Broughton believes the Bay Area harbored a prehistoric native population of 50,000 to 150,000 before Europeans arrived in the 1500s. He believes that birds and other wildlife rebounded only after early European explorers came into contact with natives, infecting them with fatal diseases such as smallpox, malaria, and influenza and killing off as much as 90 percent of the Indian population.Of course, that means that mankind, including the Indians, as a whole is evil, if your standard is some sort of utopian abundance of wildlife. Never mind that in nature, some kind of predator eventually evolves or moves in to take advantage of such abundance. Ask what is so special about man as a predator and you'll be on to what it is that the environmentalists are really crusading against.
That last paragraph also brings to mind a quote from research biologist David M. Graber I learned about a few years back in George Reisman's masterful essay, "The Toxicity of Environmentalism".

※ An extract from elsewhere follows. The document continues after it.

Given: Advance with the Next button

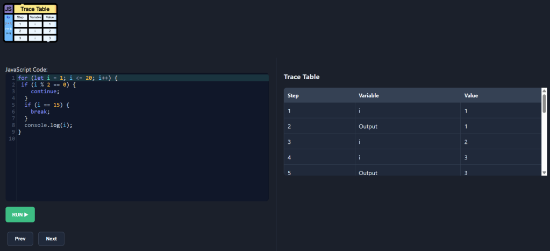Looking at the screenshot, I should point(51,239).

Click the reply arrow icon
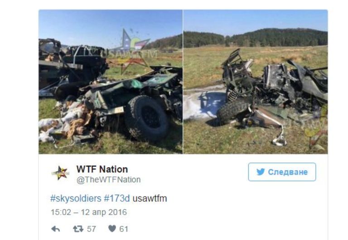(55, 229)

It is cosmically unlikely that the developed world will choose to end its orgy of fossil-energy consumption, and the Third World its suicidal consumption of landscape. Until such time as Homo sapiens should decide to rejoin nature, some of us can only hope for the right virus to come along.Even the Indians weren't, by these lights, "part of nature". Since man is the rational animal and the environmentalists damn him for using his mind to survive, the only way for man to "rejoin nature" is to die. This is the logical end of the notion that the faculty of reason is somehow "unnatural".

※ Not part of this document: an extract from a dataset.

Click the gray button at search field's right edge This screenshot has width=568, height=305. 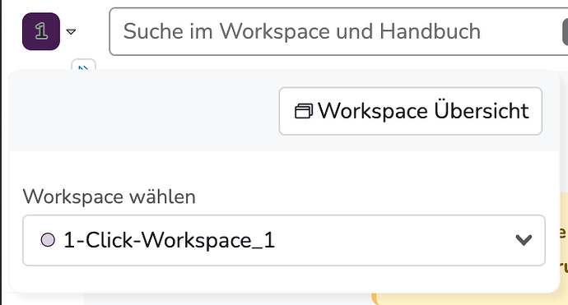tap(565, 32)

Read the article on bird bones and Reisman's essay both. Each one is very worthwhile.
-- CAV
2 comments:
Yo, Gus, great essay on the bird bones. There are a number of good books about the actual ecological impact of humans on the North American ecology, which was in fact substantial. A very fine book that goes into the nuts and bolts of several issues is Shepard Kretch III's The Ecological Indian: Myth and History. There are also some good chapters in William Cronon's Changes in the Land: Indians, Colonists, and the Ecology of New England. More generally, Martin Lewis's Green Delusions: An Environmentalist Critique of Radical Environmentalism has a lot of good stuff in it, as does Wallace Kaufmann's No Turning Back: Dismantling the Fantasies of Environmental Thinking. The latter two are written by environmentalists who have become disaffected with much of the environmentalist movement, so they have a solid knowledge of the way the movement coheres--you might say they know where many of the bodies are buried.

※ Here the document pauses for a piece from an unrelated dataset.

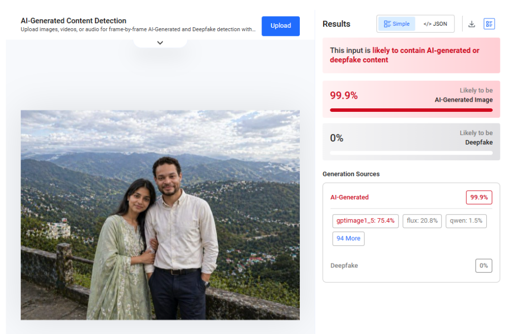Expand the chevron below the header
This screenshot has height=334, width=516.
(160, 43)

But in short, the myth of prehistoric Indians living in some sort of static harmony with nature is not borne out by the evidence: Indians in the American Northeast managed the wilderness for the benefit of their preferred means of hunting on a heroic scale, so much so that when their impact faded away under the impact of English settlement, the whole ecology of New England forests changed over the span of about a century and a half. Similarly, remnants of massive feats of engineering have recently been shown for the Amazon basin, often treated as a pristine wilderness, that greatly modified the ecology there. (After the population of the basin collapsed thanks to disease and slave raids by the Portuguese, the jungle returned; many traces of the former large population attested by early Amazonian explorers were simply lost to the massive water flow into and through the Amazon basin (something like one-third of the entire hemisphere's flow of fresh water, if I remember aright). This article is just another piece of evidence about another putative paradise (Ursula Le Guin, for example, who has gushed over the precolumbian harmony of the California Indians in several of her essays, such as "A Non-Euclidean View of California as a Cold Place to Be") turning out to show that probably humans weren't all that different even there.
Adrian,
Thanks for the interesting comment and for these references. And thanks again for that tip.